Reproduce the records exactly.
= = =
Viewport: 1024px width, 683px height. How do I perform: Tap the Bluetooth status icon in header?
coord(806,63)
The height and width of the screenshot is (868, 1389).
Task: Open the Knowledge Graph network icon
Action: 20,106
= = =
SOLUTION TO THE EXERCISE.
Viewport: 1024px width, 683px height. How do I perform: Tap the Bluetooth status icon in header?
coord(806,63)
The height and width of the screenshot is (868, 1389).
Task: Open the Knowledge Graph network icon
Action: 20,106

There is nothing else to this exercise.